- Supplied entries -

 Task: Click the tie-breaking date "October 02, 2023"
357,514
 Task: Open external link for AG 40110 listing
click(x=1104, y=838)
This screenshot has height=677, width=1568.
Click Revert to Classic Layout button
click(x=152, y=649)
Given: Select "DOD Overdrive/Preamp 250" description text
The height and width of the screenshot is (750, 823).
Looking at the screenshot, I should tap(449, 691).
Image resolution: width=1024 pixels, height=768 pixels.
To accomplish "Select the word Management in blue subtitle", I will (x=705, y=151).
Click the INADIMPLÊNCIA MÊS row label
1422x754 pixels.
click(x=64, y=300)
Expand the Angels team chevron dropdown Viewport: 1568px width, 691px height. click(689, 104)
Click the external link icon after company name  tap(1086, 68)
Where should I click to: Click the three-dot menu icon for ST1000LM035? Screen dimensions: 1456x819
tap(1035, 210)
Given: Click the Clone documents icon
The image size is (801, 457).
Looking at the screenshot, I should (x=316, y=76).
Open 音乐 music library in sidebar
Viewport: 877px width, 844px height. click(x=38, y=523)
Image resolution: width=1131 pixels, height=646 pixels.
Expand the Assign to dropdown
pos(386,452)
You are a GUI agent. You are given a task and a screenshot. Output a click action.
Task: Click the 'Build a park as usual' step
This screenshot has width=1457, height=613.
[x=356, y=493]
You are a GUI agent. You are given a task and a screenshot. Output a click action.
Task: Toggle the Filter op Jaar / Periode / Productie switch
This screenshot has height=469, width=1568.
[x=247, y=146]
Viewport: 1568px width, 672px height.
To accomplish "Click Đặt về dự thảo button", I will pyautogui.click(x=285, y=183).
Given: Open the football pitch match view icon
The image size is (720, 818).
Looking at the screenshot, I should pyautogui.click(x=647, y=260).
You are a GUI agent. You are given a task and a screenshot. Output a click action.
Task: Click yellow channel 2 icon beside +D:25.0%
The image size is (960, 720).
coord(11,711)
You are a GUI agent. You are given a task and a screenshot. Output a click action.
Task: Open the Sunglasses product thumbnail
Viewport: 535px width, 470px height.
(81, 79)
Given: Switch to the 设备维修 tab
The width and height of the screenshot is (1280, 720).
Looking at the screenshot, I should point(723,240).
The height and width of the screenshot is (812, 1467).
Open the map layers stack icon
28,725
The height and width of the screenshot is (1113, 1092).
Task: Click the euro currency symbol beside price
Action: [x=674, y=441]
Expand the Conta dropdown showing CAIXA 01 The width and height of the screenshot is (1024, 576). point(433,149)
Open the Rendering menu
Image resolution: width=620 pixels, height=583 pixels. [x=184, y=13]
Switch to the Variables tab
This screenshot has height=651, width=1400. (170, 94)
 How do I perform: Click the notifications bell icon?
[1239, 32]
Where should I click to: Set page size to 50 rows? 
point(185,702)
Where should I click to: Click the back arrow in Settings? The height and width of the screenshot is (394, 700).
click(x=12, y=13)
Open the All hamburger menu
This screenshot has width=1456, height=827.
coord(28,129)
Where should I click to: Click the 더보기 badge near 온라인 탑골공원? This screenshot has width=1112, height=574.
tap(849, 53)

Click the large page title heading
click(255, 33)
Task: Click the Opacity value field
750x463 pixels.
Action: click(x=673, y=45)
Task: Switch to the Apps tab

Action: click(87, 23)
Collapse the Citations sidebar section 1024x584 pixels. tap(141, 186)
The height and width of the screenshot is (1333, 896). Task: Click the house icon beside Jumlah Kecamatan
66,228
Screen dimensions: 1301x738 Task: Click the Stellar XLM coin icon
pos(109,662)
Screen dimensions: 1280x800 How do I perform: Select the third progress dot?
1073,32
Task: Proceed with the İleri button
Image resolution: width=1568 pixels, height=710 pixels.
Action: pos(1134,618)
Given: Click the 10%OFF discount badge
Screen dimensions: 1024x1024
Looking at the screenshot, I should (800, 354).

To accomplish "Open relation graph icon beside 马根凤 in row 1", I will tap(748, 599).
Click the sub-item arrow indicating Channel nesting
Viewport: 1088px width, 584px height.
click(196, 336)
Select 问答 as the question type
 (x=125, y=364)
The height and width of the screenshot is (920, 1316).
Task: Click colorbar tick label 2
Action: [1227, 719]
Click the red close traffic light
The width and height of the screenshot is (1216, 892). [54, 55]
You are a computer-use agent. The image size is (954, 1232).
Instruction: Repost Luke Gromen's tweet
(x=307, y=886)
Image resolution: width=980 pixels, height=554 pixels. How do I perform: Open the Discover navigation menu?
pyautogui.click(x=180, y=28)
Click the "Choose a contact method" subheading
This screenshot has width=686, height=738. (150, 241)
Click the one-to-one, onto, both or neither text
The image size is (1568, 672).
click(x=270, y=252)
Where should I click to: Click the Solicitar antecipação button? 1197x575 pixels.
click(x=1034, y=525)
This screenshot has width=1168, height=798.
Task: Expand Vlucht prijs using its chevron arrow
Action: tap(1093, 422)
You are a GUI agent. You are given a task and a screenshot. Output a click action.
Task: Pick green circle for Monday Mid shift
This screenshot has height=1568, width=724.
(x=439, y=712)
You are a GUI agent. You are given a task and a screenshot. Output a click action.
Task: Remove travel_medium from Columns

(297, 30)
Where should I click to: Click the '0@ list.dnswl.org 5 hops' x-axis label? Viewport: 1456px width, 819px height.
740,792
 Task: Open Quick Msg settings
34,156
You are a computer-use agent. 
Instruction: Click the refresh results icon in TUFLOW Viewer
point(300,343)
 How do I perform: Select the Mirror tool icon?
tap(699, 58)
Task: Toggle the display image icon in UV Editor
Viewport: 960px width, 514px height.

- What is asked -
Copy everything from the start of the items down to the line containing "Viewport: 877px width, 844px", both ends included, with no changes.

- Completed exercise -
 Task: Click the tie-breaking date "October 02, 2023"
357,514
 Task: Open external link for AG 40110 listing
click(x=1104, y=838)
This screenshot has height=677, width=1568.
Click Revert to Classic Layout button
click(x=152, y=649)
Given: Select "DOD Overdrive/Preamp 250" description text
The height and width of the screenshot is (750, 823).
Looking at the screenshot, I should tap(449, 691).
Image resolution: width=1024 pixels, height=768 pixels.
To accomplish "Select the word Management in blue subtitle", I will (x=705, y=151).
Click the INADIMPLÊNCIA MÊS row label
1422x754 pixels.
click(x=64, y=300)
Expand the Angels team chevron dropdown Viewport: 1568px width, 691px height. click(689, 104)
Click the external link icon after company name  tap(1086, 68)
Where should I click to: Click the three-dot menu icon for ST1000LM035? Screen dimensions: 1456x819
tap(1035, 210)
Given: Click the Clone documents icon
The image size is (801, 457).
Looking at the screenshot, I should (x=316, y=76).
Open 音乐 music library in sidebar
Viewport: 877px width, 844px height. click(x=38, y=523)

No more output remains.